Glaubt mir, im ersten Jahr lernt man so viel und ihr saugt alles auf.  Nach gewisser Zeit seid ihr nicht mehr aufgeregt, wenn jemand plötzlich Luftnot bekommt oder Brustschmerzen entwickelt. Aber zu sicher darf man auch nicht sein, denn dann passieren erst recht Fehler. Ich habe an mich selbst die Anforderung, jeden Fall erst zu nehmen, und dank dessen habe ich einigen Patient:innen förmlich das Leben retten können.
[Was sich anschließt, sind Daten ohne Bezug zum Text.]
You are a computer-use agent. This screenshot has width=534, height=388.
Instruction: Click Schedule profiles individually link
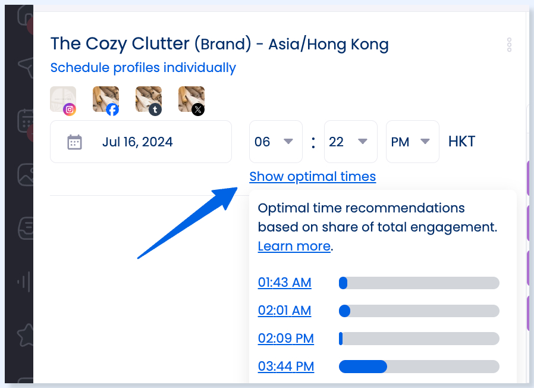[x=143, y=67]
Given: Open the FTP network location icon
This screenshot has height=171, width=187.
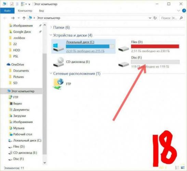Looking at the screenshot, I should coord(58,84).
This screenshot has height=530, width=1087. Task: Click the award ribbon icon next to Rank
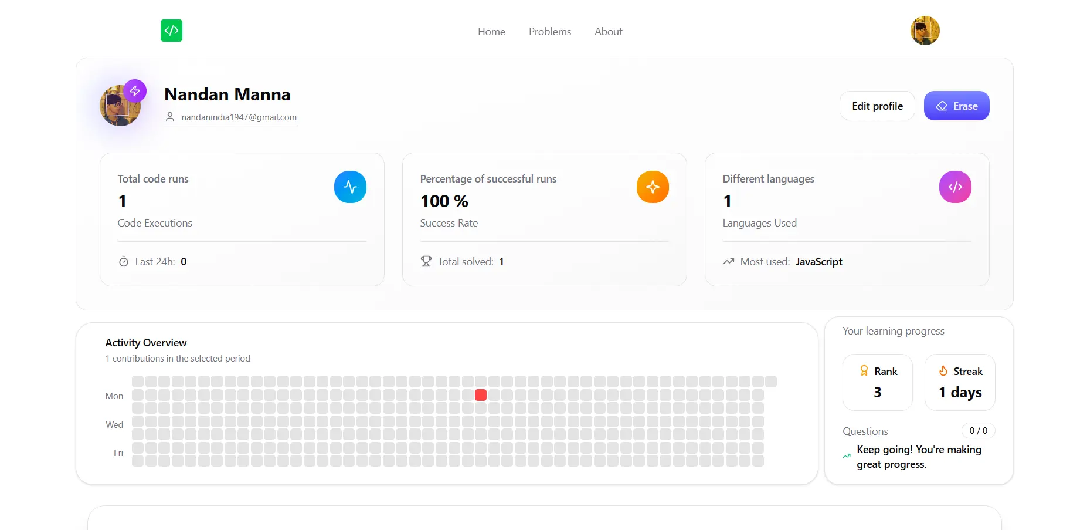pos(864,371)
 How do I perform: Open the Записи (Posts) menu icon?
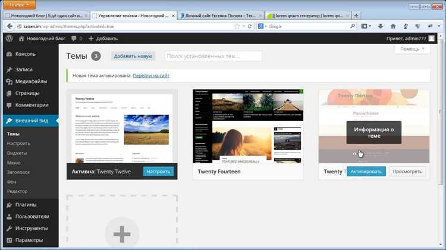[x=10, y=69]
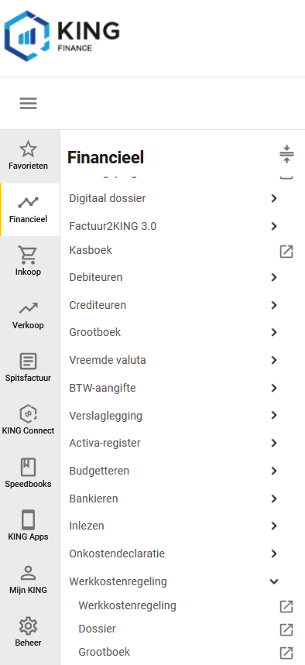
Task: Open Kasboek in new window icon
Action: coord(286,252)
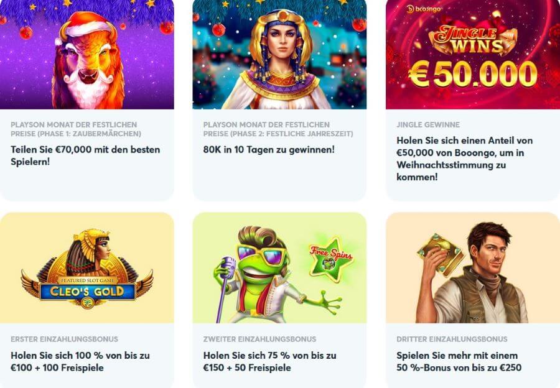Select the 75 % bis zu €150 bonus
The height and width of the screenshot is (388, 560).
(x=269, y=362)
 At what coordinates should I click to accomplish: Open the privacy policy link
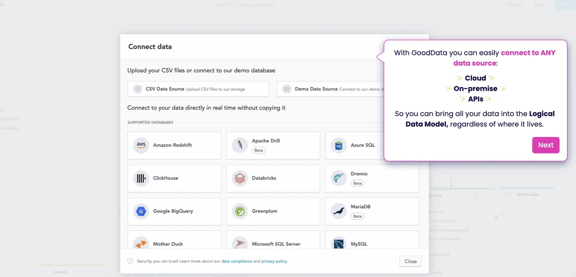pyautogui.click(x=274, y=261)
Übrigens, wenn ihr euch mit dem Fach unsicher seid, empfehle ich euch Allgemeine Innere Medizin ein Jahr in einem kleinen Krankenhaus zu machen, selbst wenn ihr später eine Spezialisierung in Innere machen wollt (Kardio, Nephro). Denn wenn ihr die Basis-Medizin gut beherrscht, dann könnt ihr mit jedem Fall umgehen. In einem kleineren Krankenhaus bekommt ihr oft alle Krankheitsbilder mit, von Juckreiz bis Brustschmerz oder Bauchschmerz. Innere Medizin kann man in jedem Fach gut gebrauchen. Personen, denen ich dies bisher vorgeschlagen habe, sind mir heute sehr dankbar.
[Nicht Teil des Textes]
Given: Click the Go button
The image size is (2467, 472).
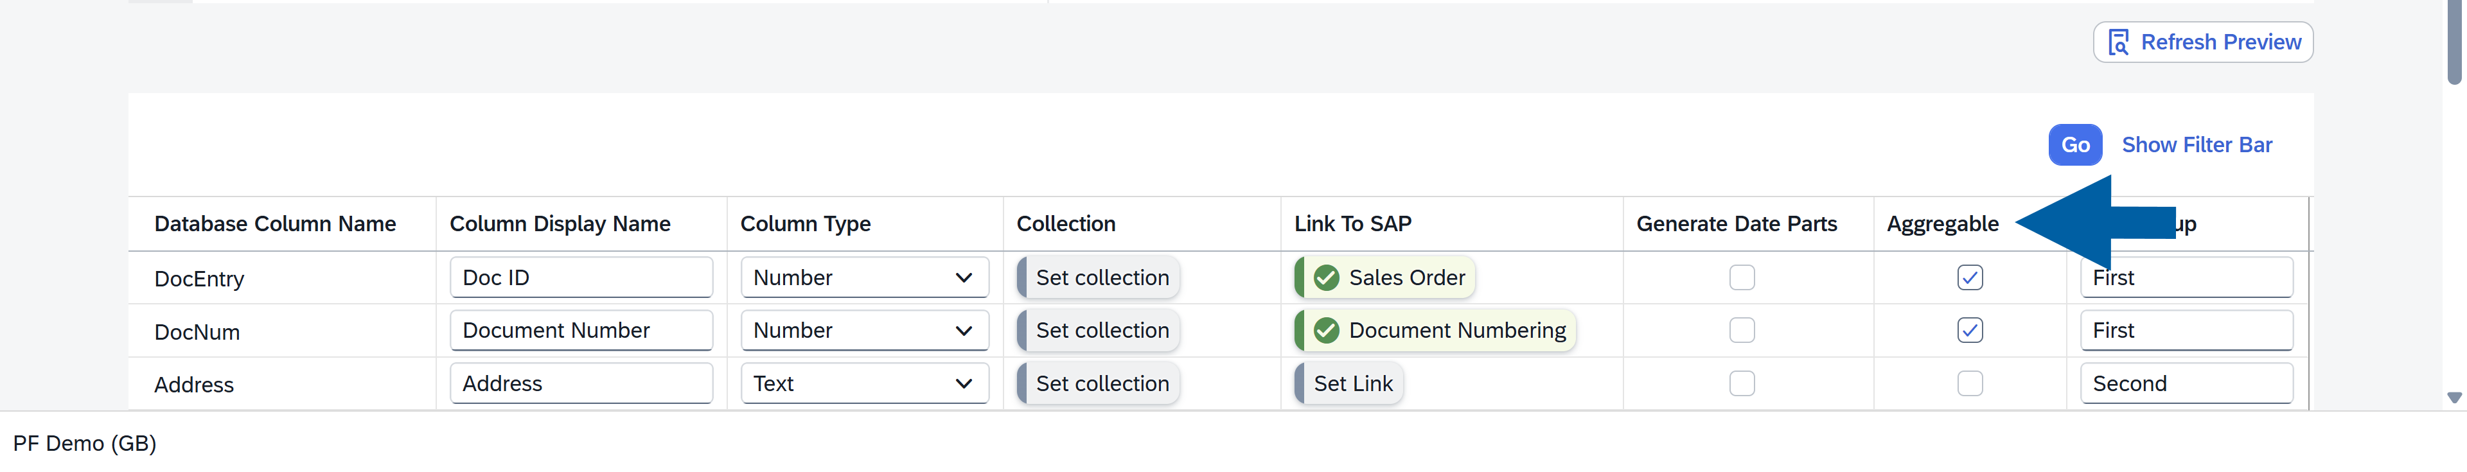Looking at the screenshot, I should point(2074,145).
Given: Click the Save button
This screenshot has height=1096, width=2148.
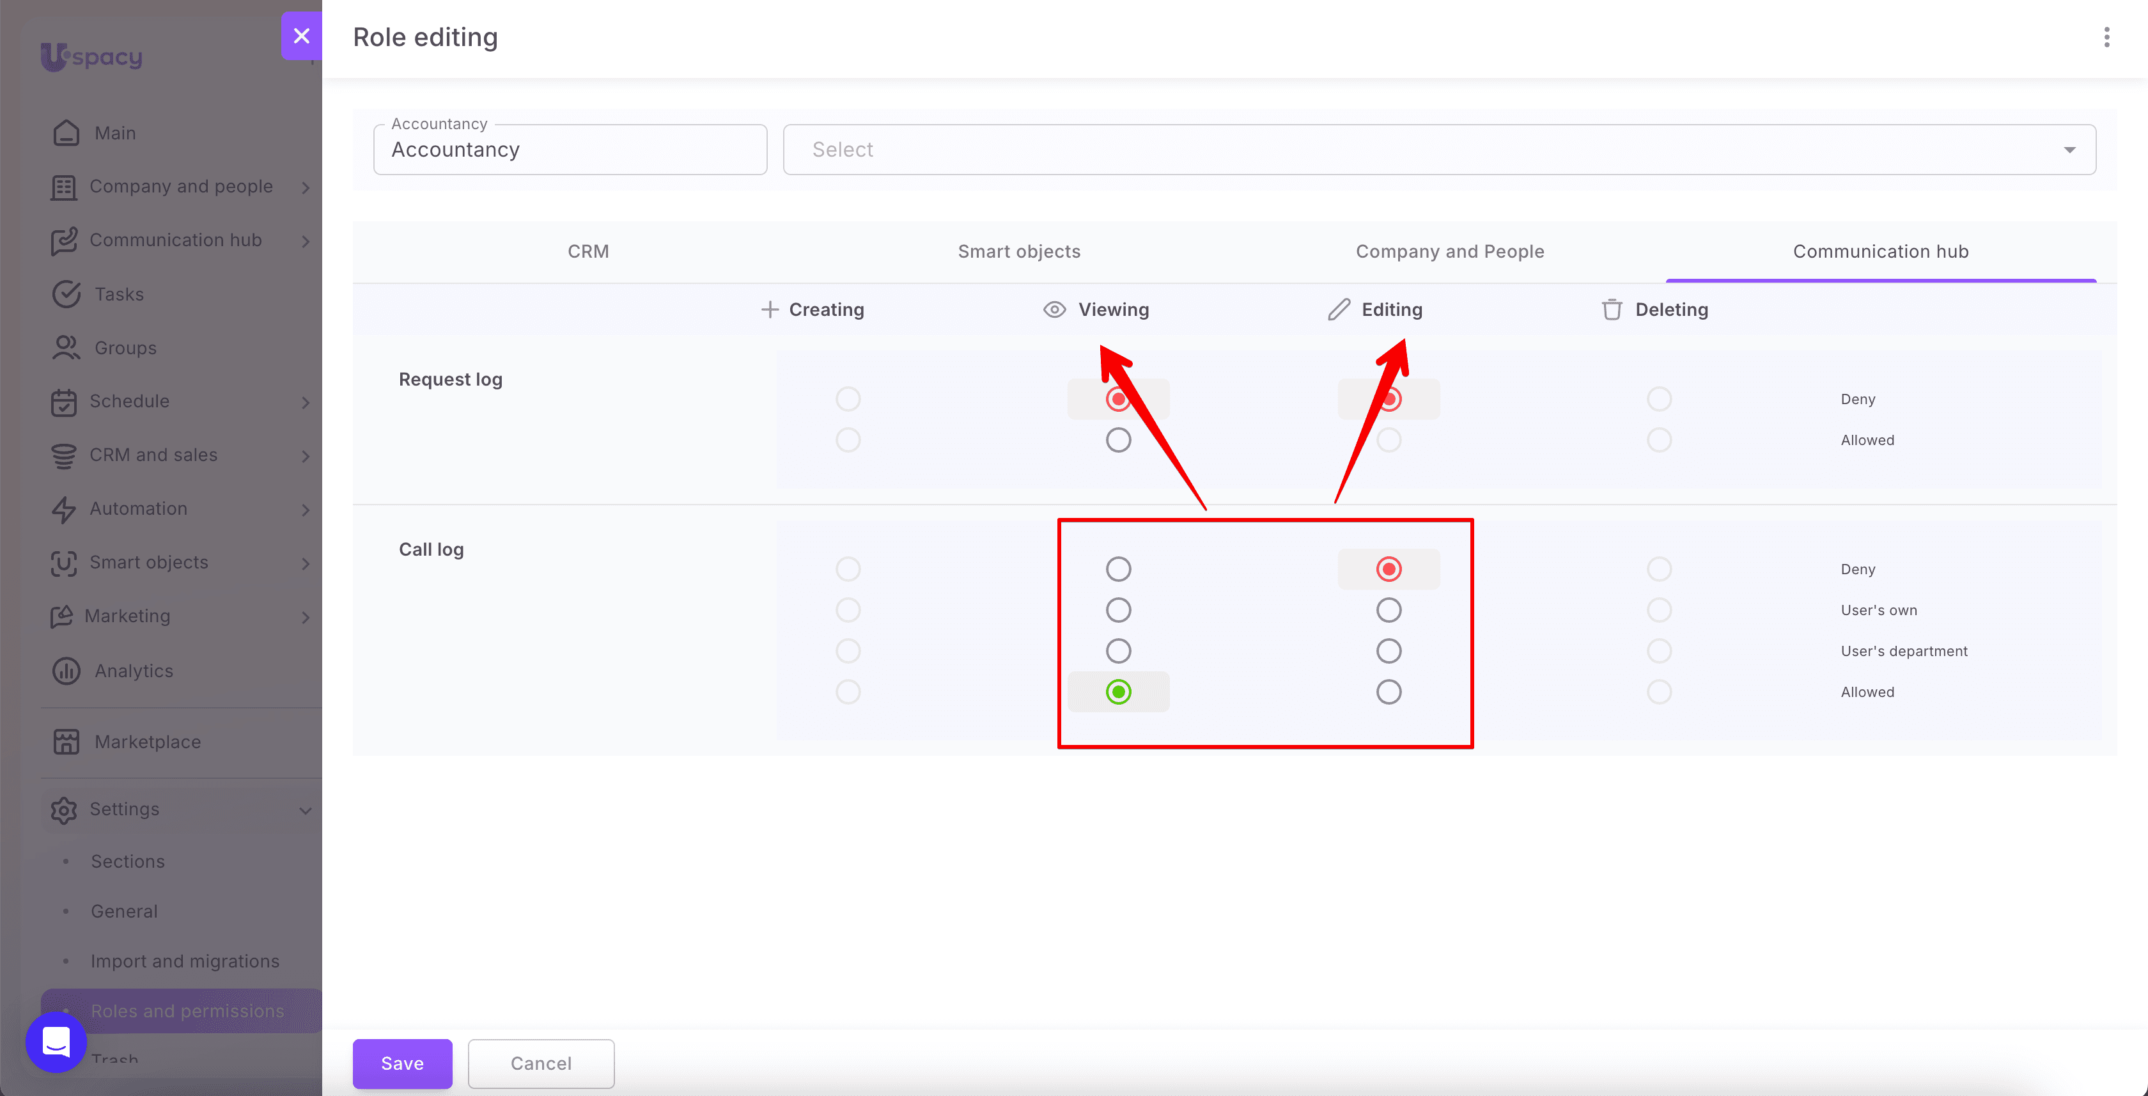Looking at the screenshot, I should (x=402, y=1063).
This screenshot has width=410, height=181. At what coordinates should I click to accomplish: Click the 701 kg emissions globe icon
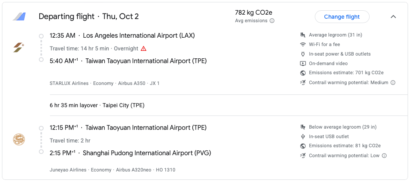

Ein Vorschlag ist auch, sich regelmäßige Reanimationsmechanismen anzusehen, sonst ist man in solchen Fällen wie gelähmt. Meistens ist man zum Glück nicht alleine, und es gibt ein geübtes REA-Team in jedem Krankenhaus. Belegt gerne Refresher-Kurse, wenn eure Klinik es anbietet.
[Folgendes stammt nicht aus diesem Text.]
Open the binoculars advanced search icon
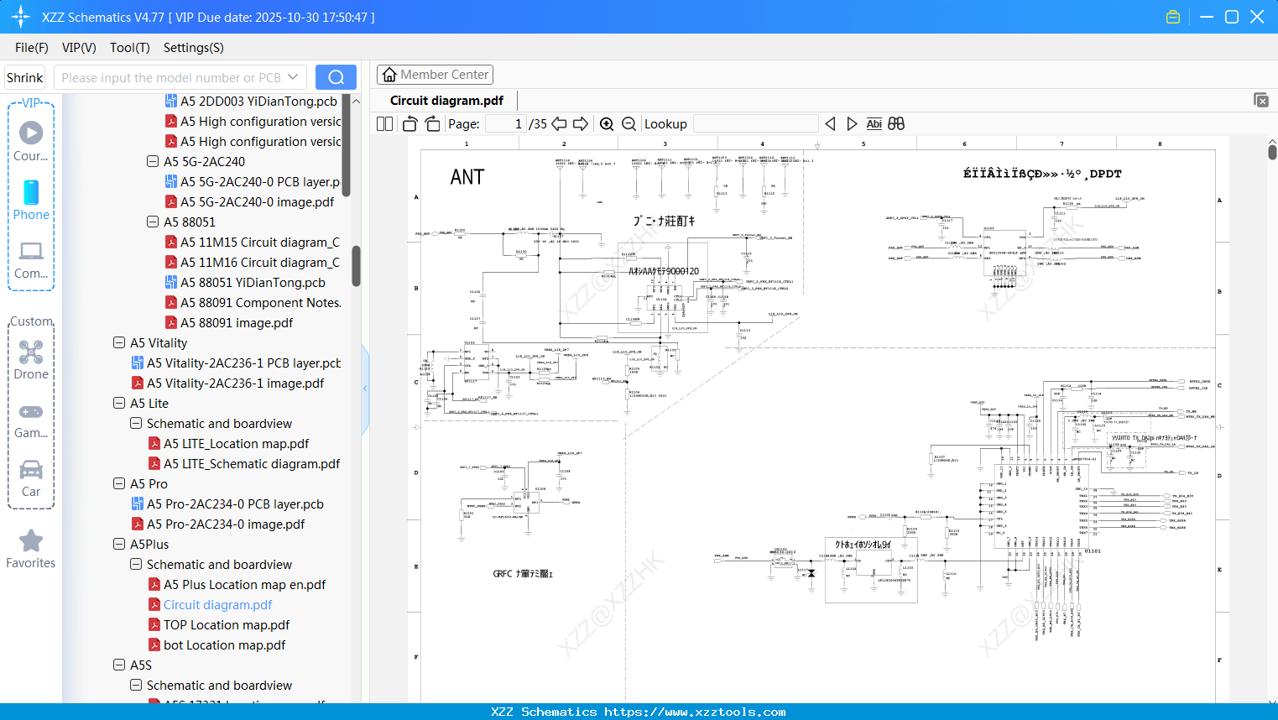The image size is (1278, 720). tap(895, 123)

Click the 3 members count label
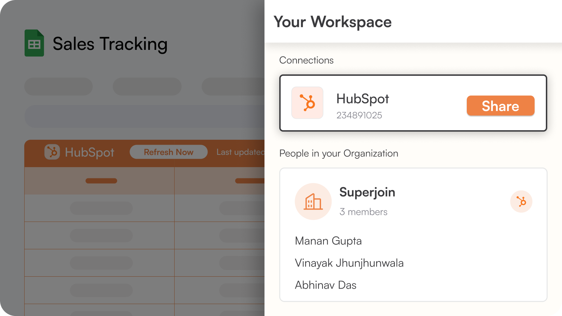363,212
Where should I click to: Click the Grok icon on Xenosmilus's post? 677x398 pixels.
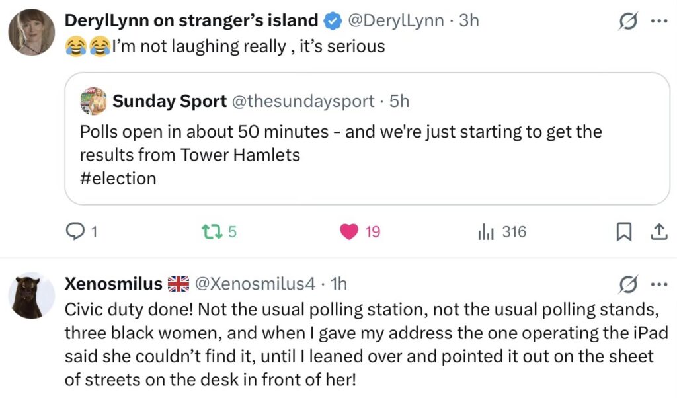pos(627,284)
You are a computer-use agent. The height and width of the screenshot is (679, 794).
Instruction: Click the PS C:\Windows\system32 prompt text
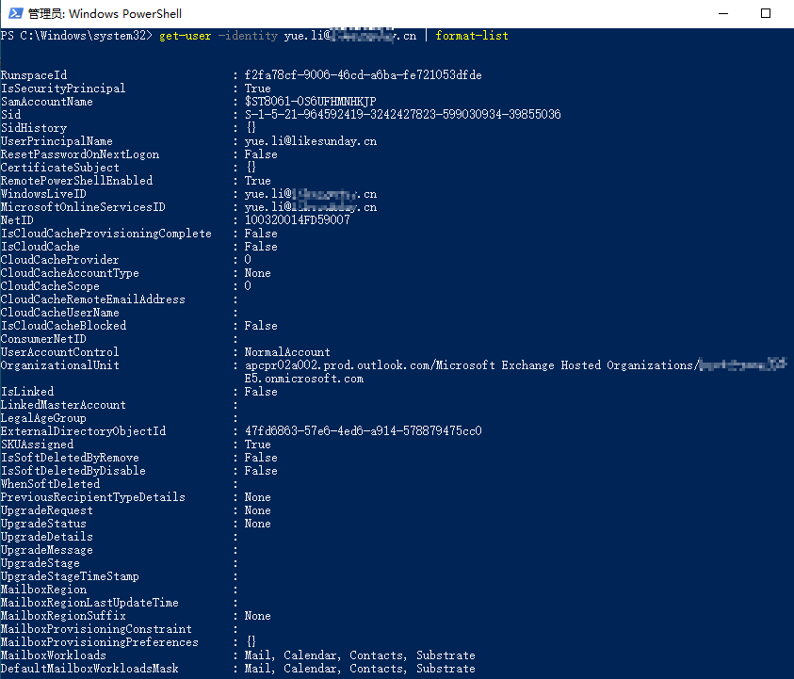[73, 36]
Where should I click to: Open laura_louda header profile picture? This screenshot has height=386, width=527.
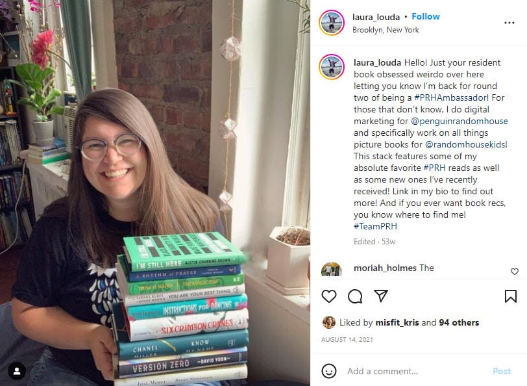pyautogui.click(x=332, y=23)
Funktion: Leider wird in den wenigsten Kliniken eine feste Rotation in die Funktionsabteilung (Sono, Gastro, Kolo, Echo) angeboten, auch wenn in den Vorstellungsgesprächen dies oft schöngeredet wird. Ich würde solche Kurse auch erst belegen, wenn ihr wirklich oft Ultraschall geübt habt und dies häufig wieder nutzt. Ich bin einem Kurs gewesen, welcher viele Teilnehmende hatte. In Ruhe Ultraschall dort machen kann man leider nicht. Die Kurse sind an sich gut. Aber noch wichtiger ist, danach eine regelmäßige Praxis zu haben.

Hilfreiche Webseiten oder Apps für den Arzt, die ich regelmäßig nutze: dosing.de, Amboss, Arznei Aktuell, Embryotox, MDCalc, Aerzteblatt, grundkurs-ekg.de (alles unbezahlte Werbung).